------ Text section

Effects of spin-orbit coupling on the metal-insulator transition in Sr2Ir(1-x)T(x)O4 (T = Rh,Ru)

ORAL

Abstract

We study the role of spin-orbit coupling (SOC) in the metal-insulator transition of Rh- and Ru-substituted Sr2IrO4. Although similar, Rh and Ru have significantly different effects in driving the insulator to metal transition. Whereas Rh substitution realizes a Fermi surface at concentrations of 0.16 and higher, Ru substituted samples are insulating for similar values. We study the progression of effective SOC in the Rh substituted samples through a method based on photoemission matrix elements. We find that Rh reduces the effective SOC. This interpretation is substantiated by cluster models which show that SOC mixes into an average of the two subspecies. This mixing however, is strongly dependent on orbitals having similar energies. We argue that this quantitatively explains the difference between Ru and Rh substitution: since Ru has one less electron, the orbital energies are different from Ir, hence SOC mixing is ineffective. The model thus does not only explain the observed reduction of SOC in the Rh doped samples, it also shows why this reduction does not occur in Ru doped samples, thereby demonstrating that SOC is a key parameter in describing the MIT in Rh substituted Sr2IrO4.

------------
------ Material

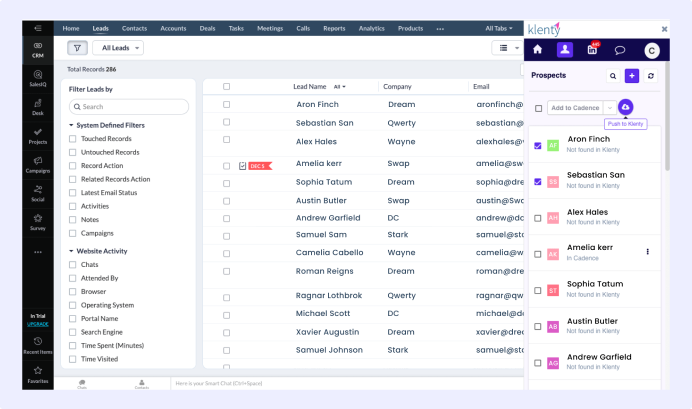692x409 pixels.
Task: Click the UPGRADE trial link
Action: click(x=37, y=324)
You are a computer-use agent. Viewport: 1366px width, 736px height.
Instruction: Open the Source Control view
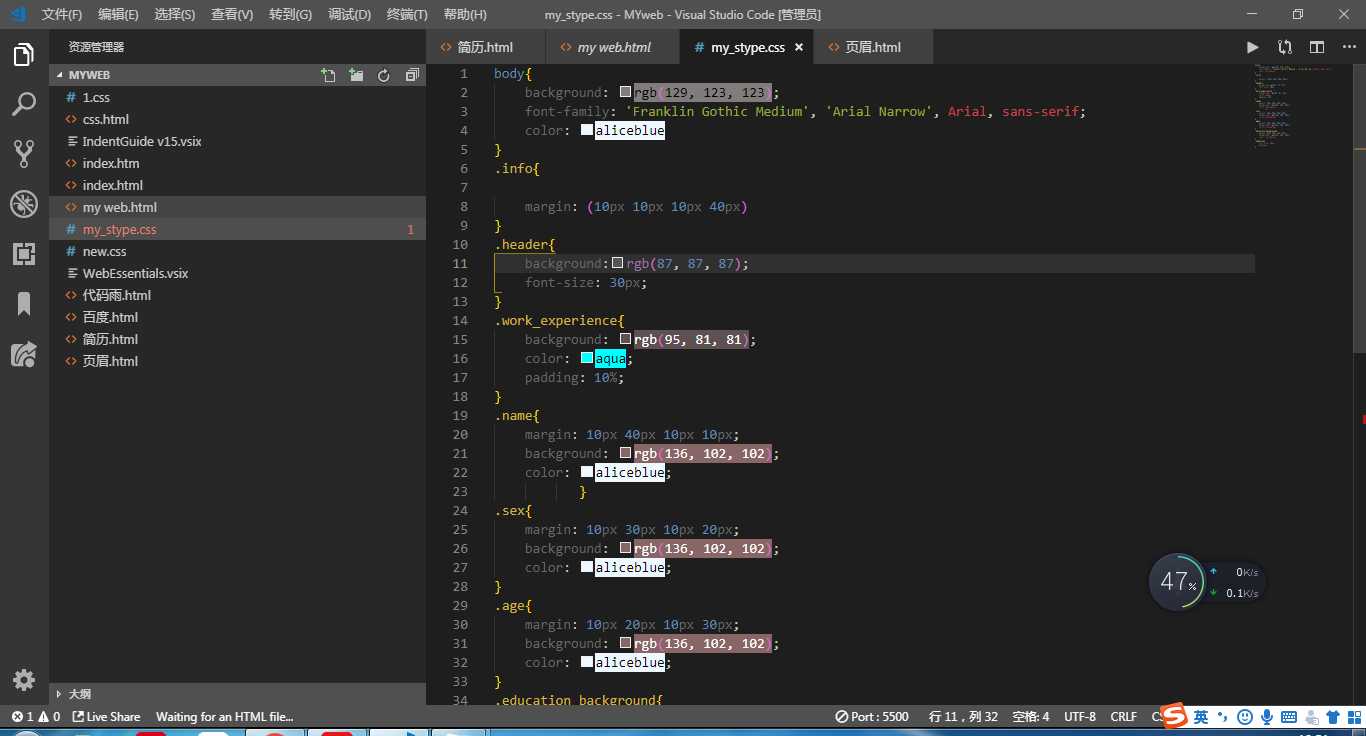click(24, 153)
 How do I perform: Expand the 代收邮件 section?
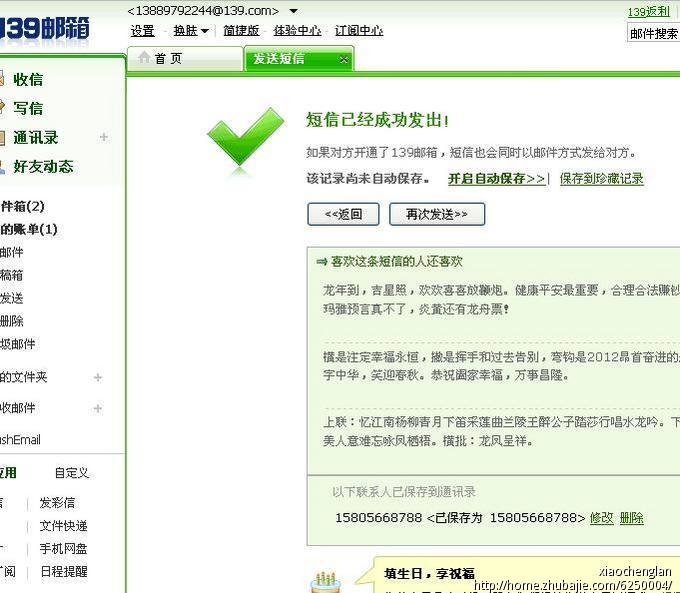coord(98,408)
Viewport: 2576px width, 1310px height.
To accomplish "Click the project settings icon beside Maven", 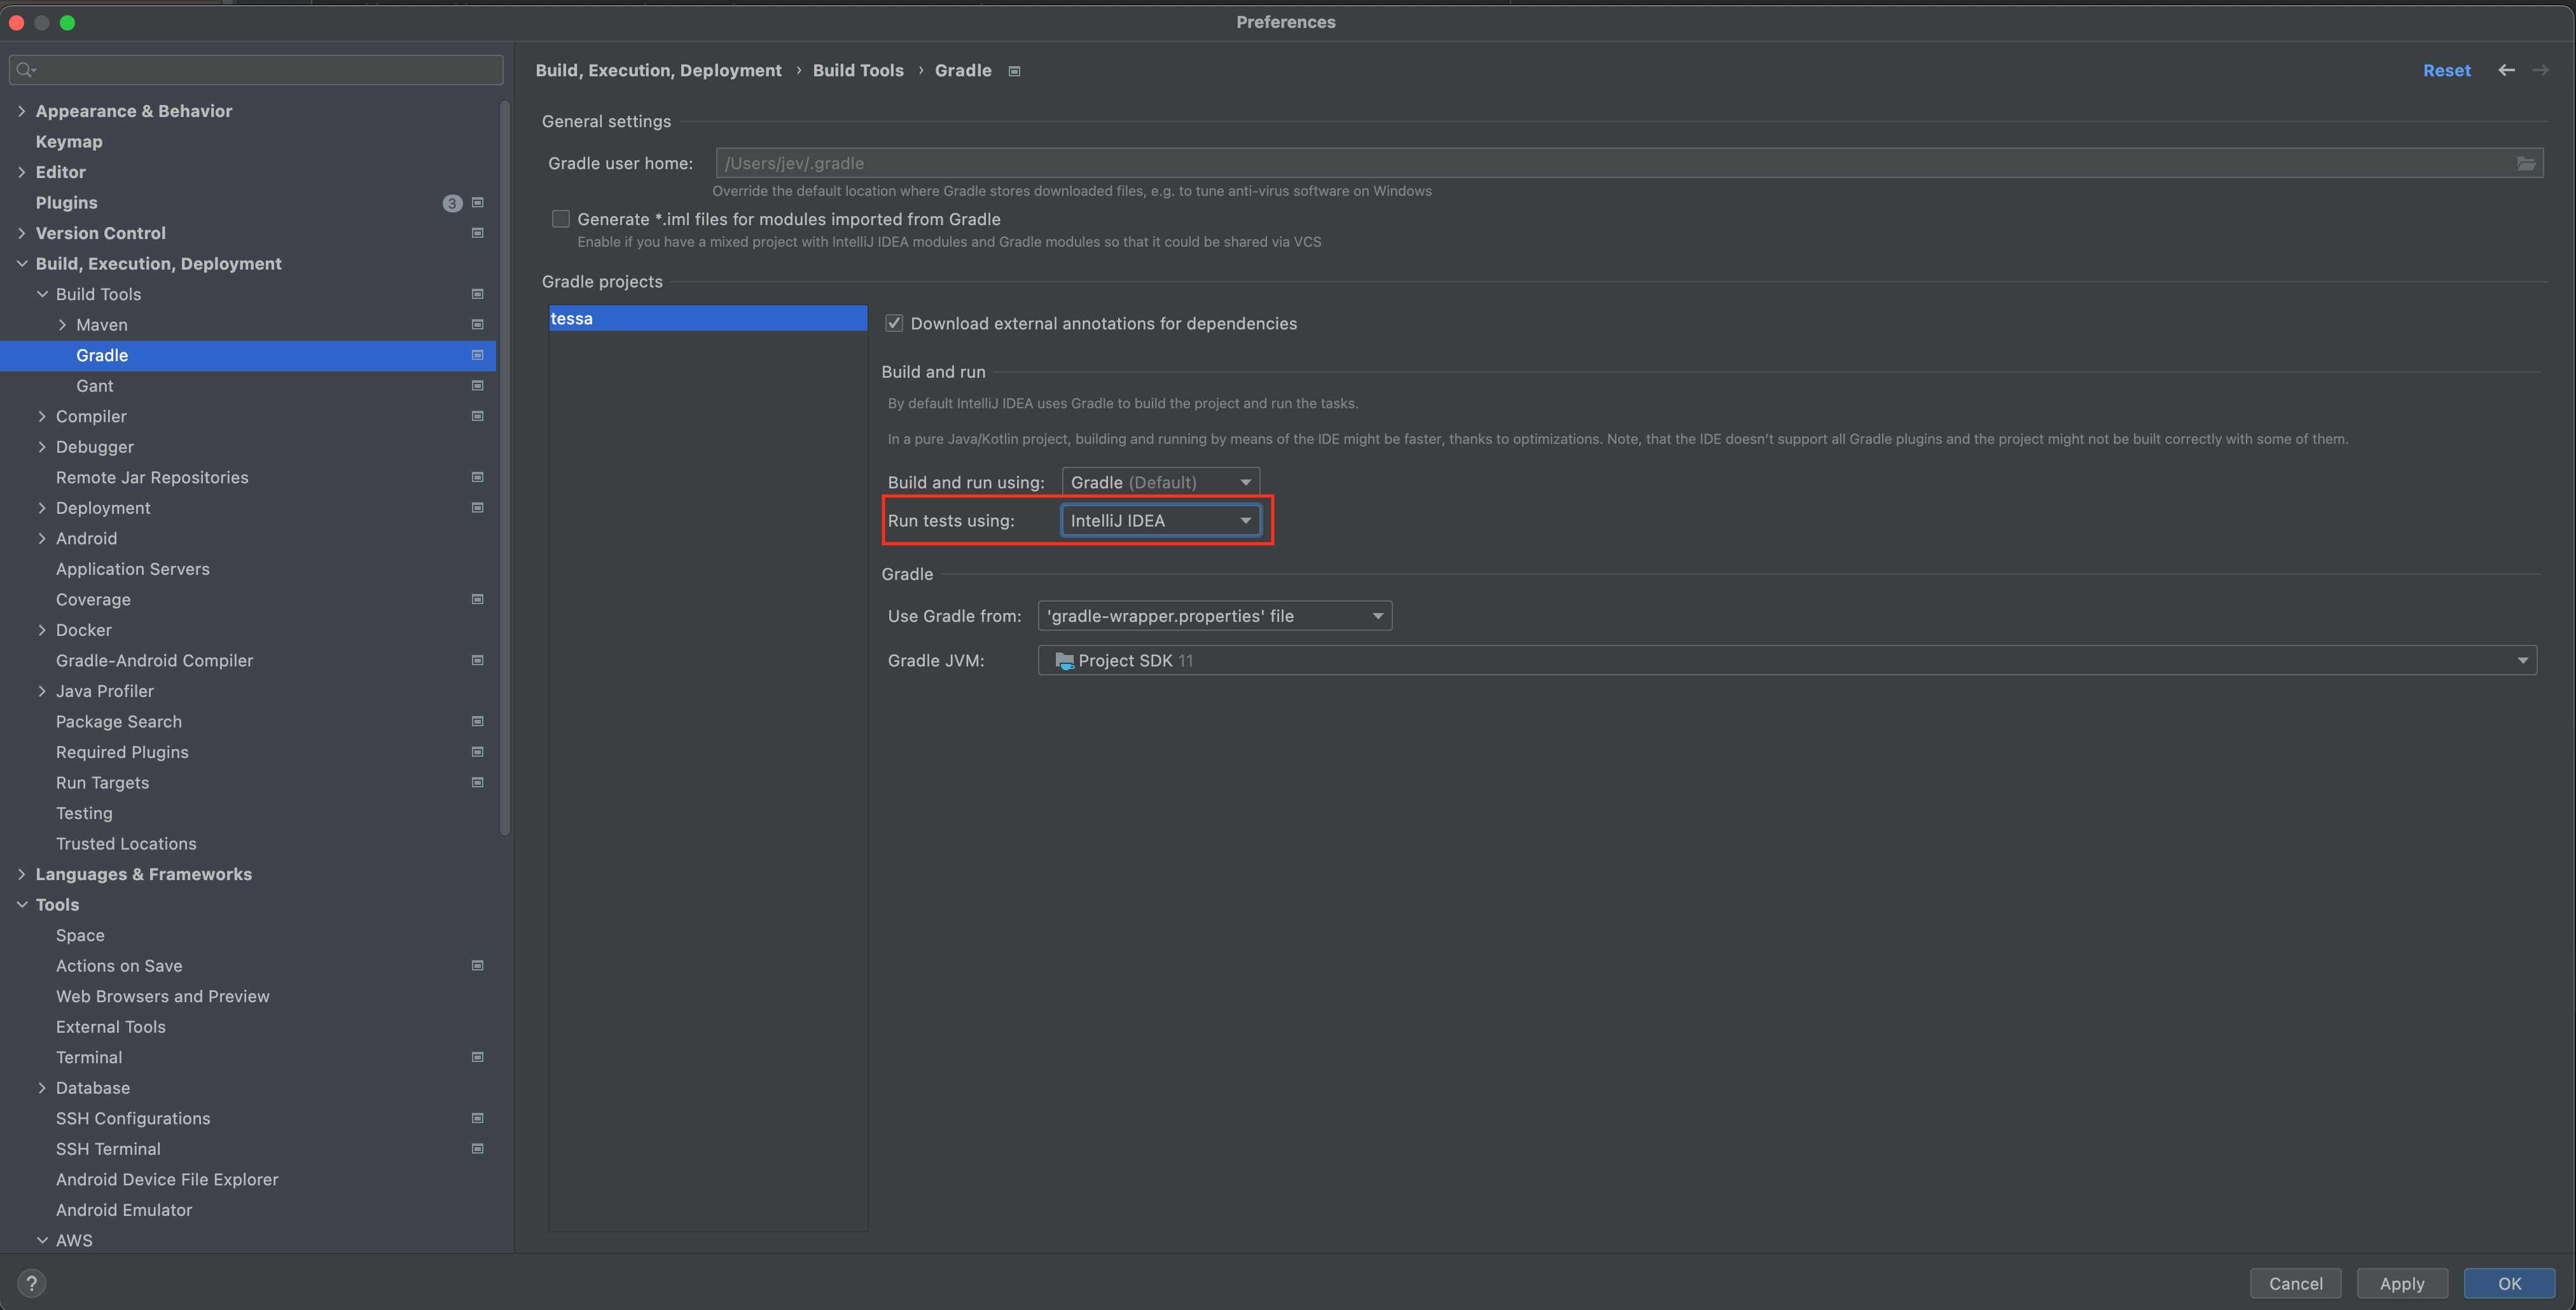I will pos(478,324).
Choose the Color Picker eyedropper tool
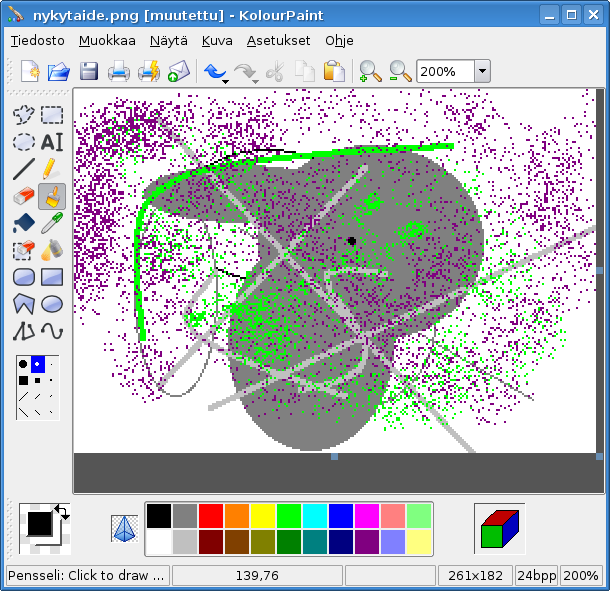The width and height of the screenshot is (610, 591). (52, 223)
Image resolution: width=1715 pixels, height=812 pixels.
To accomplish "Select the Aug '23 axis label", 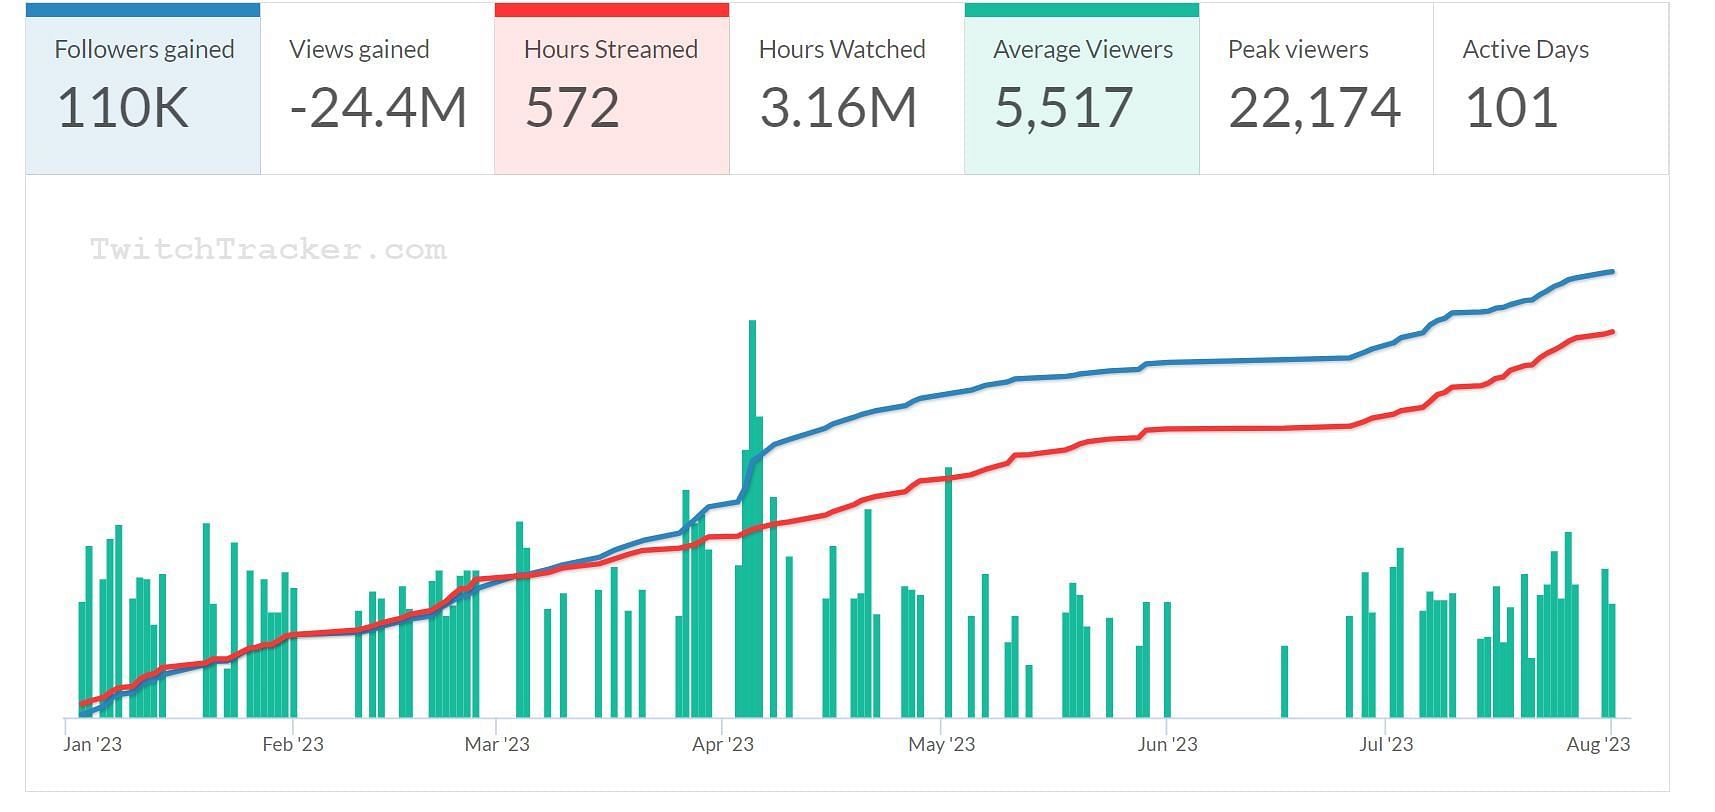I will click(1598, 744).
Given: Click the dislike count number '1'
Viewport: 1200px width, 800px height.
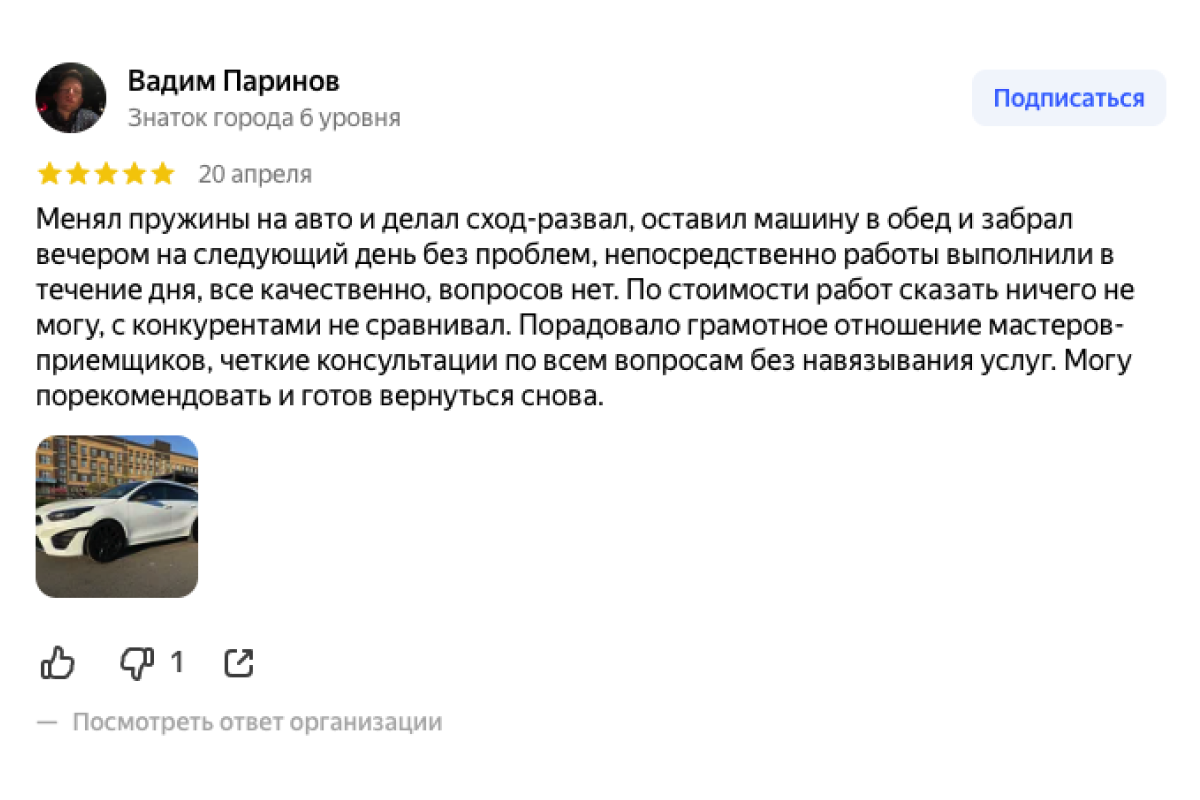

------------

**Exercise**
Retype the whole abstract on spin-orbit coupling in Rh- and Ru-substituted Sr2IrO4 exactly as it appears.

**Answer to this task**
Effects of spin-orbit coupling on the metal-insulator transition in Sr2Ir(1-x)T(x)O4 (T = Rh,Ru)

ORAL

Abstract

We study the role of spin-orbit coupling (SOC) in the metal-insulator transition of Rh- and Ru-substituted Sr2IrO4. Although similar, Rh and Ru have significantly different effects in driving the insulator to metal transition. Whereas Rh substitution realizes a Fermi surface at concentrations of 0.16 and higher, Ru substituted samples are insulating for similar values. We study the progression of effective SOC in the Rh substituted samples through a method based on photoemission matrix elements. We find that Rh reduces the effective SOC. This interpretation is substantiated by cluster models which show that SOC mixes into an average of the two subspecies. This mixing however, is strongly dependent on orbitals having similar energies. We argue that this quantitatively explains the difference between Ru and Rh substitution: since Ru has one less electron, the orbital energies are different from Ir, hence SOC mixing is ineffective. The model thus does not only explain the observed reduction of SOC in the Rh doped samples, it also shows why this reduction does not occur in Ru doped samples, thereby demonstrating that SOC is a key parameter in describing the MIT in Rh substituted Sr2IrO4.